WHAT IS BEING ASKED - Rewrite all of the records below, putting "screen assistant" wherever "GUI agent" appears and leaving everything else the same.

Begin EXTRACTED ENTRIES

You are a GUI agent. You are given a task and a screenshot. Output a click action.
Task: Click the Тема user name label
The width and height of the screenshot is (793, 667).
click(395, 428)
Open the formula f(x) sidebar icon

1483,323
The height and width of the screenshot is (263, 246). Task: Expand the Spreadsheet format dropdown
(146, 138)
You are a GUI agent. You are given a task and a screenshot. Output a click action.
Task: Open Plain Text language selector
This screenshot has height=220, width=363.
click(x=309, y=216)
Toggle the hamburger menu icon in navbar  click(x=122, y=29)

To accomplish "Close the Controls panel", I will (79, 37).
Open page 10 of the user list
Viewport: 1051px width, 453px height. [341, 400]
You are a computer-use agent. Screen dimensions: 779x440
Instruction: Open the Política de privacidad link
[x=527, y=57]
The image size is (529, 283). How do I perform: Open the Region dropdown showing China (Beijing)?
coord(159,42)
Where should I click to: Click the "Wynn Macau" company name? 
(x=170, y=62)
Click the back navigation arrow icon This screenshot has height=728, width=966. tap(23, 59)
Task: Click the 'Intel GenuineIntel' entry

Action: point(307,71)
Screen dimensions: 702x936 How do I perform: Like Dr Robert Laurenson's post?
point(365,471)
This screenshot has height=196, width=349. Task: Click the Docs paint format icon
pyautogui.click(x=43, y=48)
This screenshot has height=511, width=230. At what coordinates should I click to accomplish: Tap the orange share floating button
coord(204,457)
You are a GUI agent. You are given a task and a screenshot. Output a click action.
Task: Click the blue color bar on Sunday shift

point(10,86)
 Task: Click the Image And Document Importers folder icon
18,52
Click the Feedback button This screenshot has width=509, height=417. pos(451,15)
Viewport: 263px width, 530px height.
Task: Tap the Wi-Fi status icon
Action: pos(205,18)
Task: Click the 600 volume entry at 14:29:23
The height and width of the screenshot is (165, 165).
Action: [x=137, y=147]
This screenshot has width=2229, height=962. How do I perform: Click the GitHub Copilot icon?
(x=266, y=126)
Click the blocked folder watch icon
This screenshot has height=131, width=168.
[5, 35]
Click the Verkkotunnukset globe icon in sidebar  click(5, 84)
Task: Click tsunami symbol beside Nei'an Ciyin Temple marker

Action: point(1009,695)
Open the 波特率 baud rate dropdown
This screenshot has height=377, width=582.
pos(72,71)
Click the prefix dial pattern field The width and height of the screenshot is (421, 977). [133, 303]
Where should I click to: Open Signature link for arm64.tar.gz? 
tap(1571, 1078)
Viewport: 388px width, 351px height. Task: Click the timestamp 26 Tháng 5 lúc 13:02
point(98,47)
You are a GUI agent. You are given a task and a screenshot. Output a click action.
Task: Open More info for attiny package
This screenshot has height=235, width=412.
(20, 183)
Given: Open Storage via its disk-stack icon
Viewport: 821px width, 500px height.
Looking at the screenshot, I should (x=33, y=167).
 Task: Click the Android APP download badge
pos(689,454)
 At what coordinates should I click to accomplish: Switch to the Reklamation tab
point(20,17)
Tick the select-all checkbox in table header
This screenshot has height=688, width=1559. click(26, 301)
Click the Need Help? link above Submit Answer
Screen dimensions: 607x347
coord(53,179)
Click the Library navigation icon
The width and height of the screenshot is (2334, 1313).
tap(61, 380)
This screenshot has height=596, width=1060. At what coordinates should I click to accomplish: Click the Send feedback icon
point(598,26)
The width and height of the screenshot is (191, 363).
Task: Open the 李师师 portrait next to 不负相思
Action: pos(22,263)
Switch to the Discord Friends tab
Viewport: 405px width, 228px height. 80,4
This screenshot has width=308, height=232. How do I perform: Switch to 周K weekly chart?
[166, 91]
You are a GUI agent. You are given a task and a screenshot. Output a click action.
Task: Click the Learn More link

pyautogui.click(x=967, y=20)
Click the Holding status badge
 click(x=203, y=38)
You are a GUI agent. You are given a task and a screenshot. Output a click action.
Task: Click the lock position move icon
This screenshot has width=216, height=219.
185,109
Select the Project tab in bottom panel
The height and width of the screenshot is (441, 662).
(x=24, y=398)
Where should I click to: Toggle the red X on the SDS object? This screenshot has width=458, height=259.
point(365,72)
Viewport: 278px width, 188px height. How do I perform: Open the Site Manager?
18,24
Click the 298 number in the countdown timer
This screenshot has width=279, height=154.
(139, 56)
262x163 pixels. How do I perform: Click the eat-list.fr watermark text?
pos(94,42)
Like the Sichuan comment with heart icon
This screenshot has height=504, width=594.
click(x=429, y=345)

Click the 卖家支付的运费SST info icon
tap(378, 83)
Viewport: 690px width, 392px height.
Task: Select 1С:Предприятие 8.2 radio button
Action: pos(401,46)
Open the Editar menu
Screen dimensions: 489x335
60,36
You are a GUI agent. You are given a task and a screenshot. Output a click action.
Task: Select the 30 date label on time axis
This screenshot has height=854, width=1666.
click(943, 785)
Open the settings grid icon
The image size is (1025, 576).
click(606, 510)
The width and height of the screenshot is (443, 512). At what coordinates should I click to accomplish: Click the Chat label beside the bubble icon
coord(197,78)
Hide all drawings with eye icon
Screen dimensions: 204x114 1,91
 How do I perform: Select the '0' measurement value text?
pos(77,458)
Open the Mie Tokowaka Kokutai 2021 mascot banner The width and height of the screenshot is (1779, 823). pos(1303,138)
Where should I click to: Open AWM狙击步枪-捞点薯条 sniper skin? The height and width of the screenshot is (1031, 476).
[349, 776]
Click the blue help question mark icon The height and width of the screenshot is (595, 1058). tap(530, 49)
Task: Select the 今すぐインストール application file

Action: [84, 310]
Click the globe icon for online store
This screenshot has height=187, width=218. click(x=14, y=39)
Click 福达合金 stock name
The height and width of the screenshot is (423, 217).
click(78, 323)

End EXTRACTED ENTRIES

RESULT FOR THIS EXERCISE -
You are a screen assistant. You are given a task and a screenshot. Output a click action.
Task: Click the Тема user name label
The width and height of the screenshot is (793, 667).
click(395, 428)
Open the formula f(x) sidebar icon

1483,323
The height and width of the screenshot is (263, 246). Task: Expand the Spreadsheet format dropdown
(146, 138)
You are a screen assistant. You are given a task and a screenshot. Output a click action.
Task: Open Plain Text language selector
This screenshot has height=220, width=363.
click(x=309, y=216)
Toggle the hamburger menu icon in navbar  click(x=122, y=29)

To accomplish "Close the Controls panel", I will (79, 37).
Open page 10 of the user list
Viewport: 1051px width, 453px height. [341, 400]
You are a computer-use agent. Screen dimensions: 779x440
Instruction: Open the Política de privacidad link
[x=527, y=57]
The image size is (529, 283). How do I perform: Open the Region dropdown showing China (Beijing)?
coord(159,42)
Where should I click to: Click the "Wynn Macau" company name? 
(x=170, y=62)
Click the back navigation arrow icon This screenshot has height=728, width=966. tap(23, 59)
Task: Click the 'Intel GenuineIntel' entry

Action: point(307,71)
Screen dimensions: 702x936 How do I perform: Like Dr Robert Laurenson's post?
point(365,471)
This screenshot has height=196, width=349. Task: Click the Docs paint format icon
pyautogui.click(x=43, y=48)
This screenshot has height=511, width=230. At what coordinates should I click to accomplish: Tap the orange share floating button
coord(204,457)
You are a screen assistant. You are given a task and a screenshot. Output a click action.
Task: Click the blue color bar on Sunday shift

point(10,86)
 Task: Click the Image And Document Importers folder icon
18,52
Click the Feedback button This screenshot has width=509, height=417. pos(451,15)
Viewport: 263px width, 530px height.
Task: Tap the Wi-Fi status icon
Action: pos(205,18)
Task: Click the 600 volume entry at 14:29:23
The height and width of the screenshot is (165, 165).
Action: [x=137, y=147]
This screenshot has width=2229, height=962. How do I perform: Click the GitHub Copilot icon?
(x=266, y=126)
Click the blocked folder watch icon
This screenshot has height=131, width=168.
[5, 35]
Click the Verkkotunnukset globe icon in sidebar  click(5, 84)
Task: Click tsunami symbol beside Nei'an Ciyin Temple marker

Action: point(1009,695)
Open the 波特率 baud rate dropdown
This screenshot has height=377, width=582.
pos(72,71)
Click the prefix dial pattern field The width and height of the screenshot is (421, 977). [133, 303]
Where should I click to: Open Signature link for arm64.tar.gz? 
tap(1571, 1078)
Viewport: 388px width, 351px height. Task: Click the timestamp 26 Tháng 5 lúc 13:02
point(98,47)
You are a screen assistant. You are given a task and a screenshot. Output a click action.
Task: Open More info for attiny package
This screenshot has height=235, width=412.
(20, 183)
Given: Open Storage via its disk-stack icon
Viewport: 821px width, 500px height.
Looking at the screenshot, I should (x=33, y=167).
 Task: Click the Android APP download badge
pos(689,454)
 At what coordinates should I click to accomplish: Switch to the Reklamation tab
point(20,17)
Tick the select-all checkbox in table header
This screenshot has height=688, width=1559. click(26, 301)
Click the Need Help? link above Submit Answer
Screen dimensions: 607x347
coord(53,179)
Click the Library navigation icon
The width and height of the screenshot is (2334, 1313).
tap(61, 380)
This screenshot has height=596, width=1060. At what coordinates should I click to accomplish: Click the Send feedback icon
point(598,26)
The width and height of the screenshot is (191, 363).
Task: Open the 李师师 portrait next to 不负相思
Action: pos(22,263)
Switch to the Discord Friends tab
Viewport: 405px width, 228px height. 80,4
This screenshot has width=308, height=232. How do I perform: Switch to 周K weekly chart?
[166, 91]
You are a screen assistant. You are given a task and a screenshot. Output a click action.
Task: Click the Learn More link

pyautogui.click(x=967, y=20)
Click the Holding status badge
 click(x=203, y=38)
You are a screen assistant. You are given a task and a screenshot. Output a click action.
Task: Click the lock position move icon
This screenshot has width=216, height=219.
185,109
Select the Project tab in bottom panel
The height and width of the screenshot is (441, 662).
(x=24, y=398)
Where should I click to: Toggle the red X on the SDS object? This screenshot has width=458, height=259.
point(365,72)
Viewport: 278px width, 188px height. How do I perform: Open the Site Manager?
18,24
Click the 298 number in the countdown timer
This screenshot has width=279, height=154.
(139, 56)
262x163 pixels. How do I perform: Click the eat-list.fr watermark text?
pos(94,42)
Like the Sichuan comment with heart icon
This screenshot has height=504, width=594.
click(x=429, y=345)

Click the 卖家支付的运费SST info icon
tap(378, 83)
Viewport: 690px width, 392px height.
Task: Select 1С:Предприятие 8.2 radio button
Action: pos(401,46)
Open the Editar menu
Screen dimensions: 489x335
60,36
You are a screen assistant. You are given a task and a screenshot. Output a click action.
Task: Select the 30 date label on time axis
This screenshot has height=854, width=1666.
click(943, 785)
Open the settings grid icon
The image size is (1025, 576).
click(606, 510)
The width and height of the screenshot is (443, 512). At what coordinates should I click to accomplish: Click the Chat label beside the bubble icon
coord(197,78)
Hide all drawings with eye icon
Screen dimensions: 204x114 1,91
 How do I perform: Select the '0' measurement value text?
pos(77,458)
Open the Mie Tokowaka Kokutai 2021 mascot banner The width and height of the screenshot is (1779, 823). pos(1303,138)
Where should I click to: Open AWM狙击步枪-捞点薯条 sniper skin? The height and width of the screenshot is (1031, 476).
[349, 776]
Click the blue help question mark icon The height and width of the screenshot is (595, 1058). tap(530, 49)
Task: Select the 今すぐインストール application file

Action: [84, 310]
Click the globe icon for online store
This screenshot has height=187, width=218. click(x=14, y=39)
Click 福达合金 stock name
The height and width of the screenshot is (423, 217).
click(78, 323)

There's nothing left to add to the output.